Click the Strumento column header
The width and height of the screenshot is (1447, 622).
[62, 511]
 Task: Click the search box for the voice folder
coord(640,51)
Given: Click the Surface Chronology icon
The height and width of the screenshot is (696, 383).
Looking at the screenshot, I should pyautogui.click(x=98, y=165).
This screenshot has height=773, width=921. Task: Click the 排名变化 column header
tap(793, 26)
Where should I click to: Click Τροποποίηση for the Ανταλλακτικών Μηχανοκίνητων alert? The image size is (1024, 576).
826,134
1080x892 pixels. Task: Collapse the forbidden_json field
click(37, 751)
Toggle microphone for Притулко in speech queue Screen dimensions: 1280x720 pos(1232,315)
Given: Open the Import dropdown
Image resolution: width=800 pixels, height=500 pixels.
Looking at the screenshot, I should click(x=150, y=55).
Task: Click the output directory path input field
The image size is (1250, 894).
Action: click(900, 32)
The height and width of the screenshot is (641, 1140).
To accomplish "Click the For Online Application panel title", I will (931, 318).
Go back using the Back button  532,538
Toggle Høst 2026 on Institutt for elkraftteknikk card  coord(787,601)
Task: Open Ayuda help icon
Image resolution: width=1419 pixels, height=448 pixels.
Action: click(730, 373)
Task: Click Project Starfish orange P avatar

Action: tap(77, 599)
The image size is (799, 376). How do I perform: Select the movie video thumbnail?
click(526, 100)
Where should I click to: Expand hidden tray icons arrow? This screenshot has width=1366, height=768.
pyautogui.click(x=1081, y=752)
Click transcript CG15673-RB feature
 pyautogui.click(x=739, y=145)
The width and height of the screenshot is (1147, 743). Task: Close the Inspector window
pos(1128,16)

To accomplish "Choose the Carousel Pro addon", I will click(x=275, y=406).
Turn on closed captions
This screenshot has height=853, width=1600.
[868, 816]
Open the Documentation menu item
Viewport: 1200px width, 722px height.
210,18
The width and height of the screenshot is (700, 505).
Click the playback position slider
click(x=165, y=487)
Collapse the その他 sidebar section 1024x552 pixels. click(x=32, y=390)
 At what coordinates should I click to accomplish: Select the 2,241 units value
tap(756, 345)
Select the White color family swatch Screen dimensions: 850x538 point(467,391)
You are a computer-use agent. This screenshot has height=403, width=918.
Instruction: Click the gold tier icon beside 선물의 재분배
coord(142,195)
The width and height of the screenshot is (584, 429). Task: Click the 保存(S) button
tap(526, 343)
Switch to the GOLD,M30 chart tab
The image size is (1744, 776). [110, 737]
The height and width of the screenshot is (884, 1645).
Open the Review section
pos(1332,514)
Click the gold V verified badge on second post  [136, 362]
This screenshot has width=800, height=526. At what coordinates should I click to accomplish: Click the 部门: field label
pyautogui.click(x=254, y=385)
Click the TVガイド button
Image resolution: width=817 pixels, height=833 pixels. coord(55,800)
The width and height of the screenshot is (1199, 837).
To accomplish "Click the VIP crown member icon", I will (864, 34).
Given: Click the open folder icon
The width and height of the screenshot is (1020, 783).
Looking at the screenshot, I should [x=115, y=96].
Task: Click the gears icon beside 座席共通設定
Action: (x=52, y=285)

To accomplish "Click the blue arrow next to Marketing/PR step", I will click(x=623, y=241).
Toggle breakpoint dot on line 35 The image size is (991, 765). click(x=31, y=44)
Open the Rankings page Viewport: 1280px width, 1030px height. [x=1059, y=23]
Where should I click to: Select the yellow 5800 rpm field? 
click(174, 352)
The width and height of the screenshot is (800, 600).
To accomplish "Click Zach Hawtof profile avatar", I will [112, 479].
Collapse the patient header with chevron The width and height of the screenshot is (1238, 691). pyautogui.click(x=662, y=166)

+--

| What is being asked |
From the data above, output only the lines between the line containing "The width and height of the screenshot is (584, 429)." and the line containing "Open the Rankings", inclusive, exactly as written.

| Output of the exercise |
The width and height of the screenshot is (584, 429). Task: Click the 保存(S) button
tap(526, 343)
Switch to the GOLD,M30 chart tab
The image size is (1744, 776). [110, 737]
The height and width of the screenshot is (884, 1645).
Open the Review section
pos(1332,514)
Click the gold V verified badge on second post  [136, 362]
This screenshot has width=800, height=526. At what coordinates should I click to accomplish: Click the 部门: field label
pyautogui.click(x=254, y=385)
Click the TVガイド button
Image resolution: width=817 pixels, height=833 pixels. coord(55,800)
The width and height of the screenshot is (1199, 837).
To accomplish "Click the VIP crown member icon", I will (864, 34).
Given: Click the open folder icon
The width and height of the screenshot is (1020, 783).
Looking at the screenshot, I should [x=115, y=96].
Task: Click the gears icon beside 座席共通設定
Action: (x=52, y=285)

To accomplish "Click the blue arrow next to Marketing/PR step", I will click(x=623, y=241).
Toggle breakpoint dot on line 35 The image size is (991, 765). click(x=31, y=44)
Open the Rankings page Viewport: 1280px width, 1030px height. [x=1059, y=23]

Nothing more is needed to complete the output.